Without customer-managed KMS encryption:

  • Limited control - You cannot manage encryption key policies or rotation schedules
  • No key revocation - You lose the ability to immediately revoke access to training data by disabling the key
  • Compliance gaps - Many regulatory frameworks require customer-managed encryption keys for sensitive workloads
  • Data exposure - Training artifacts (which may contain sensitive data patterns) could be accessed through snapshots or privileged access without additional protection

Remediation Steps

Prerequisites

  • AWS account access with permissions to create SageMaker training jobs
  • A KMS key that SageMaker can use (your SageMaker execution role must have kms:Encrypt, kms:Decrypt, and kms:GenerateDataKey permissions on the key)
How to create a KMS key for SageMaker

If you do not have a KMS key, create one in the AWS Console:

  1. Go to AWS KMS > Customer managed keys
  2. Click Create key
  3. Choose Symmetric key type
  4. Give it an alias like sagemaker-training-key
  5. Add your SageMaker execution role to the key policy with these permissions:
    • kms:Encrypt
    • kms:Decrypt
    • kms:GenerateDataKey
    • kms:DescribeKey

Or use the AWS CLI:

# Create the KMS key
aws kms create-key \
--description "KMS key for SageMaker training job encryption" \
--region us-east-1

# Create an alias (optional but recommended)
aws kms create-alias \
--alias-name alias/sagemaker-training-key \
--target-key-id <your-key-id> \
--region us-east-1

AWS Console Method

SageMaker training jobs cannot be modified after creation. To fix an unencrypted training job, you must create a new training job with encryption enabled.

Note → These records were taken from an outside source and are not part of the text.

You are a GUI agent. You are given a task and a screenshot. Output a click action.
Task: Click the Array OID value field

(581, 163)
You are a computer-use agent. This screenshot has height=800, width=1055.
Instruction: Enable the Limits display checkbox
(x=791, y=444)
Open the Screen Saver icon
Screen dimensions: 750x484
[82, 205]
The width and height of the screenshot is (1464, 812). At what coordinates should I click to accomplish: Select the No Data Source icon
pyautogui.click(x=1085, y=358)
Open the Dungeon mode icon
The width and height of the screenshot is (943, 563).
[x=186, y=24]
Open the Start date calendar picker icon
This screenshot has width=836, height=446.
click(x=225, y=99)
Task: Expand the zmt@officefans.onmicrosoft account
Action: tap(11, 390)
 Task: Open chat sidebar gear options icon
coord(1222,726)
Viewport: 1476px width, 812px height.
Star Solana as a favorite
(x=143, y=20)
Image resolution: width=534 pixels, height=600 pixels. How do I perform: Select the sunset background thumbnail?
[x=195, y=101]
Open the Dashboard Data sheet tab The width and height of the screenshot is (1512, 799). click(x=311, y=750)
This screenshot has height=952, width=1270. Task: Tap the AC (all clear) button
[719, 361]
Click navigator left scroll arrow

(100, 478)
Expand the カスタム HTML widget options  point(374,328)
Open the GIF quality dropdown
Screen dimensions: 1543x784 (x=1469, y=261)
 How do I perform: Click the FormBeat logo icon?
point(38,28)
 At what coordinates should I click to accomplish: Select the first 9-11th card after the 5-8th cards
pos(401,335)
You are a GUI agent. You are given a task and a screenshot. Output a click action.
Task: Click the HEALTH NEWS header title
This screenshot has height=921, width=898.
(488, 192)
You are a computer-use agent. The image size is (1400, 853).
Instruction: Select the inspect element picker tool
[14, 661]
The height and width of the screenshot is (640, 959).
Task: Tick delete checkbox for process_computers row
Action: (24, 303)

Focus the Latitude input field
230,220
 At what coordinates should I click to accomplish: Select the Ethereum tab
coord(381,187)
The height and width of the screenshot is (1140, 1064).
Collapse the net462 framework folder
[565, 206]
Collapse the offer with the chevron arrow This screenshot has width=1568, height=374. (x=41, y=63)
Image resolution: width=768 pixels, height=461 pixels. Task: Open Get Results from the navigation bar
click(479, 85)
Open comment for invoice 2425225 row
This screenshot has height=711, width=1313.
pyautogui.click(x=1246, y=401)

  1. Open the Amazon SageMaker console
  2. In the left navigation, choose Training > Training jobs
  3. Find the training job you want to recreate with encryption
  4. Select the job and click Clone to create a new job with the same settings
  5. In the Resource configuration section:
    • Find Volume encryption key
    • Select your customer-managed KMS key from the dropdown
  6. In the Output data configuration section:
    • Find Encryption key
    • Select the same (or a different) customer-managed KMS key
  7. Complete any other required fields
  8. Click Create training job
  9. Once the new job completes successfully, delete the old unencrypted job if no longer needed
AWS CLI method

Use the create-training-job command with the VolumeKmsKeyId parameter in the resource configuration and KmsKeyId in the output data configuration.

List existing training jobs to identify unencrypted ones:

aws sagemaker list-training-jobs \
--region us-east-1 \
--output table

Describe a training job to check its encryption settings:

aws sagemaker describe-training-job \
--training-job-name <your-training-job-name> \
--region us-east-1 \
--query '{
TrainingJobName: TrainingJobName,
VolumeKmsKeyId: ResourceConfig.VolumeKmsKeyId,
OutputKmsKeyId: OutputDataConfig.KmsKeyId
}'

If VolumeKmsKeyId or OutputKmsKeyId is null, the job is not encrypted with a customer-managed key.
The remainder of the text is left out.